----- LISTED ENTRIES

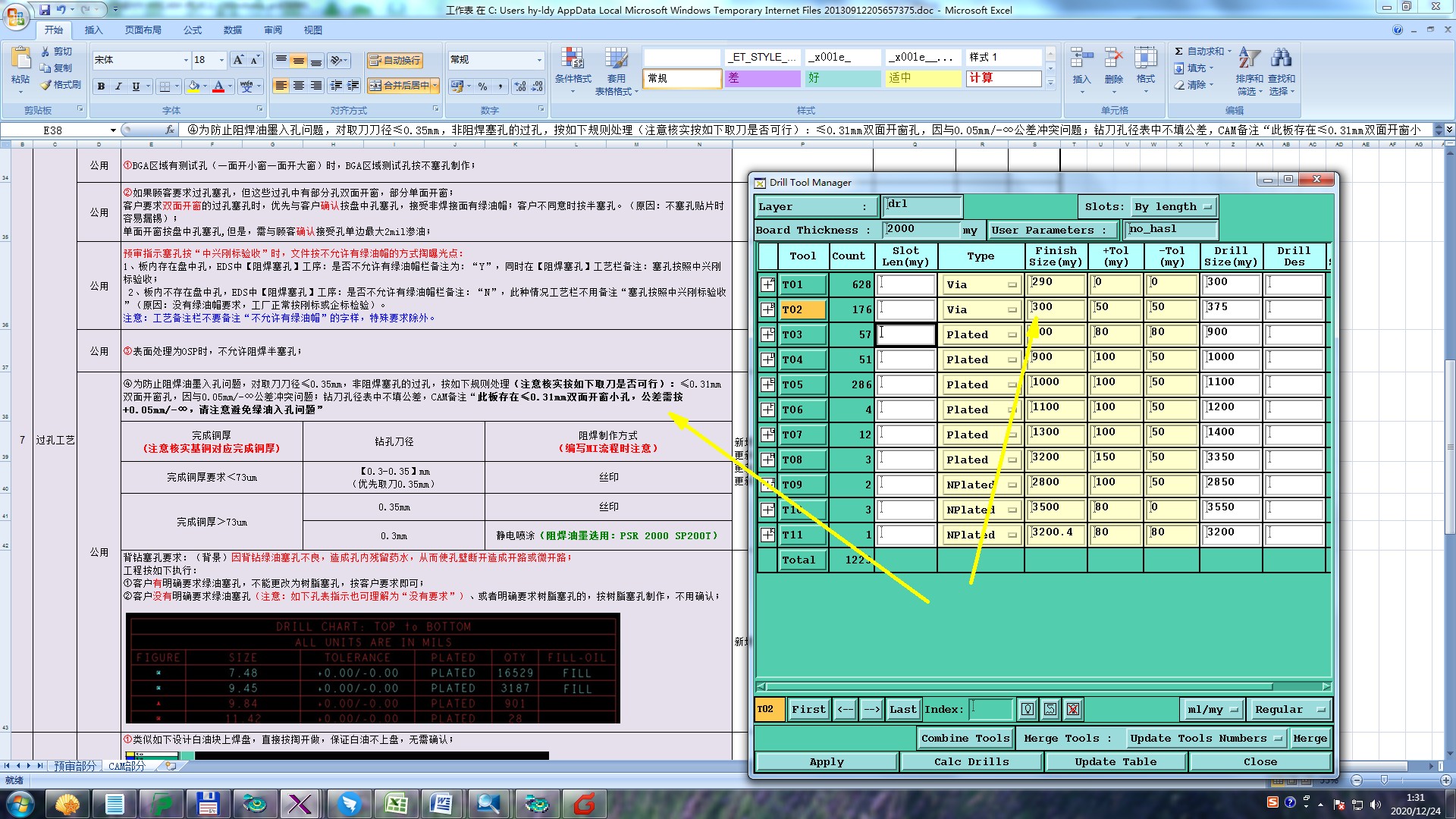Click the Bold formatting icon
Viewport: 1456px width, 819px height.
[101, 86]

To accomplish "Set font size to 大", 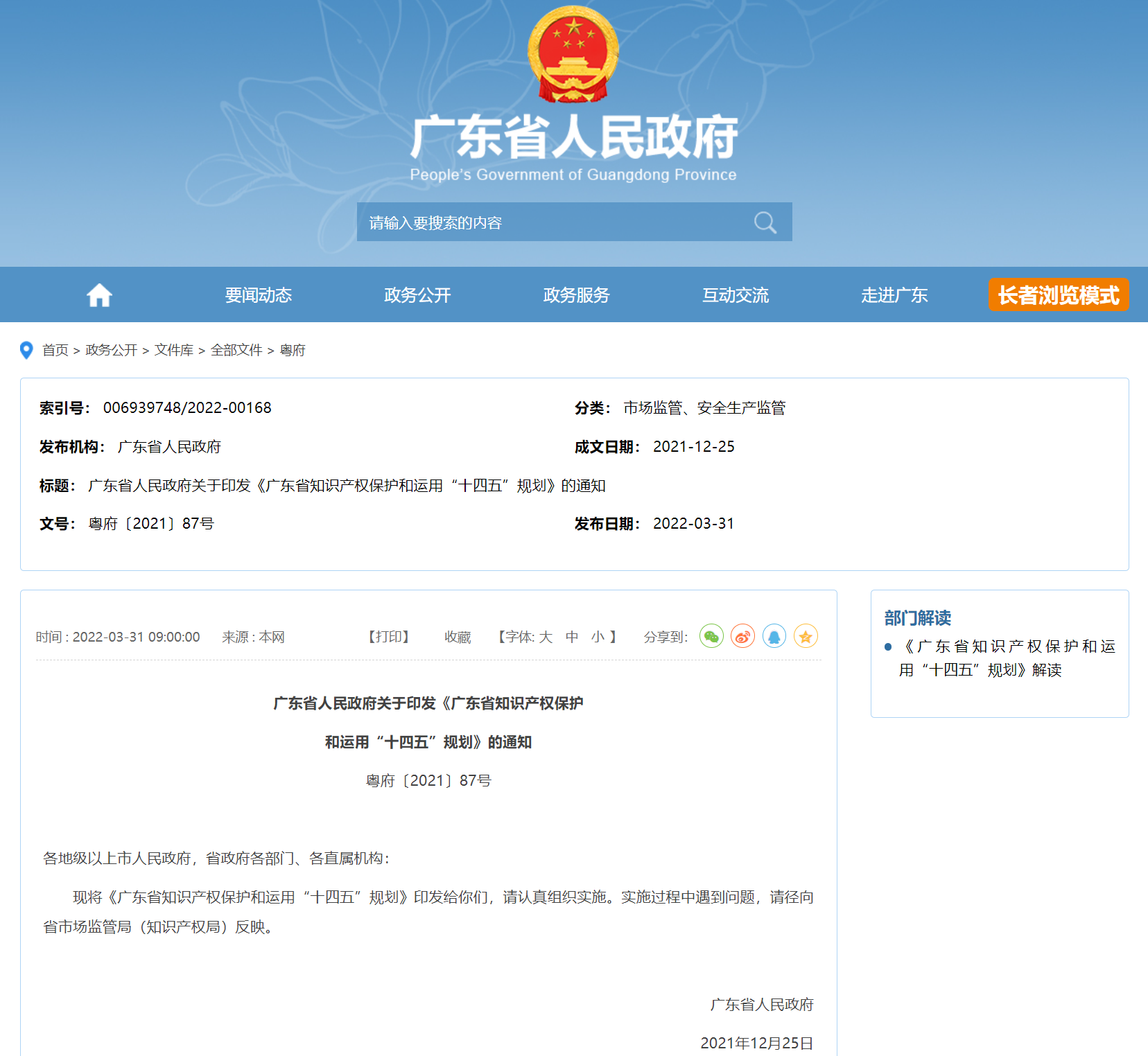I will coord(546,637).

----------
----- LISTED ENTRIES

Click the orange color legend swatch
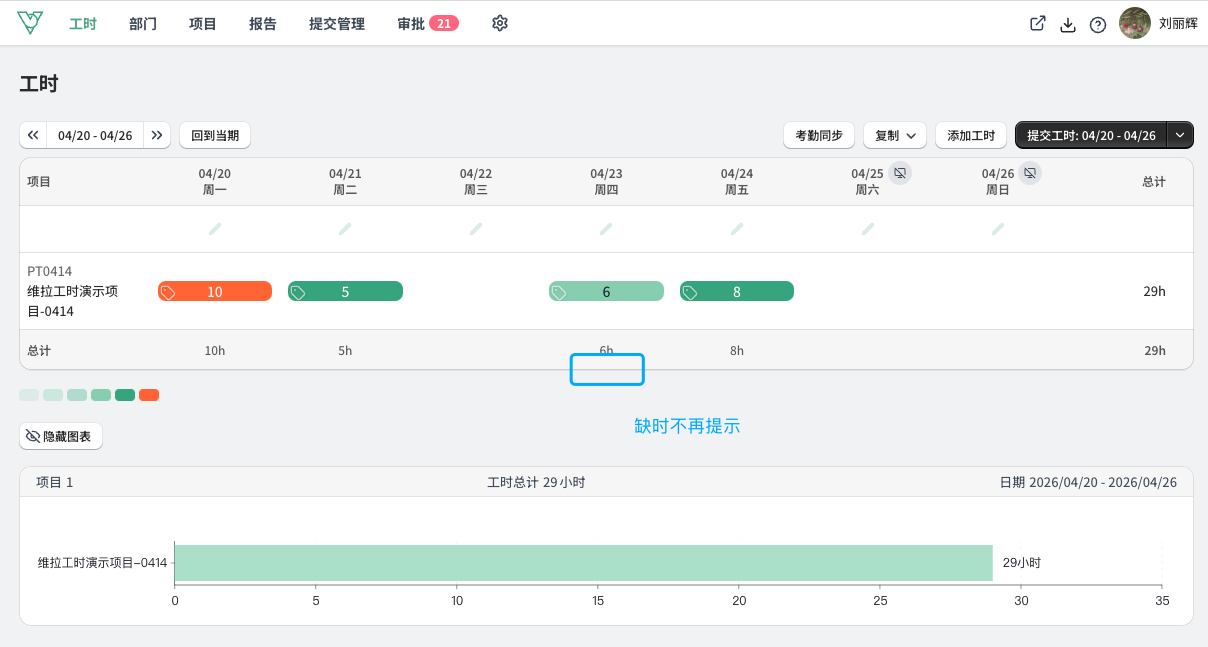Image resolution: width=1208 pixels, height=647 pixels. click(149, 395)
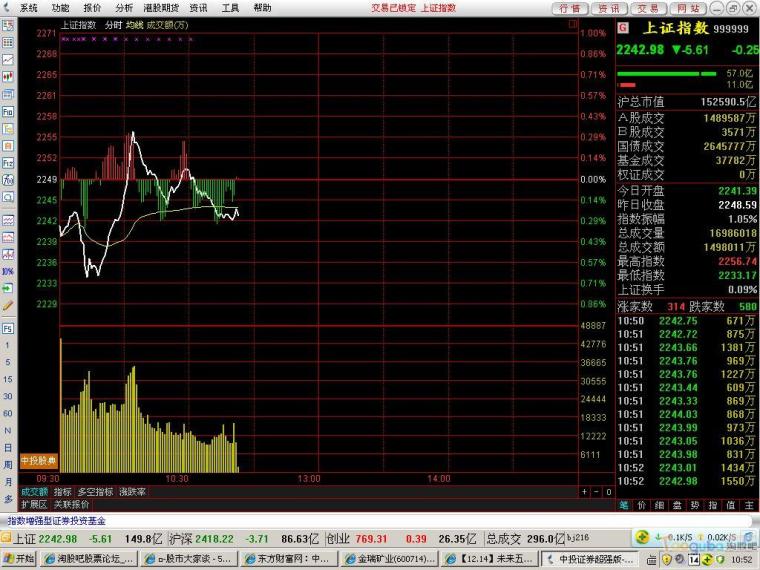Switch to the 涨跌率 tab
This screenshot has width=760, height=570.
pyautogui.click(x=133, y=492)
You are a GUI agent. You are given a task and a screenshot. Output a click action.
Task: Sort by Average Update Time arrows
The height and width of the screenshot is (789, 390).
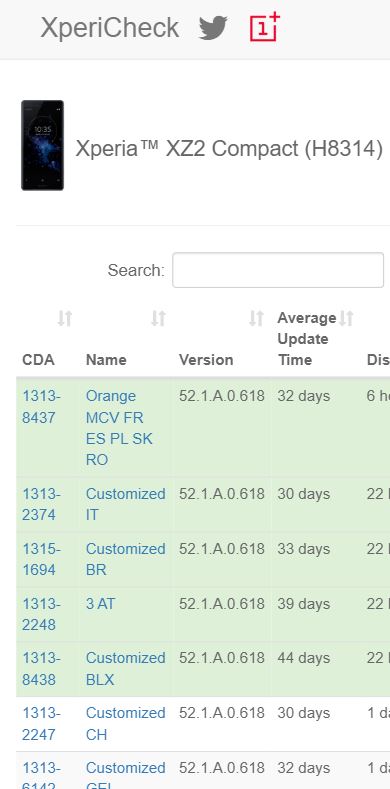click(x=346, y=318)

----------

(WRITTEN EXERCISE) Can you copy the listing from the line with "Click the orange color legend swatch" up to and including the line with "click(x=346, y=318)", leaving the pictures out?

(CORRECT ANSWER)
Click the orange color legend swatch
Image resolution: width=1208 pixels, height=647 pixels. click(149, 395)
Switch to the 涨跌率 tab
This screenshot has width=760, height=570.
pyautogui.click(x=133, y=492)
You are a GUI agent. You are given a task and a screenshot. Output a click action.
Task: Sort by Average Update Time arrows
The height and width of the screenshot is (789, 390).
click(x=346, y=318)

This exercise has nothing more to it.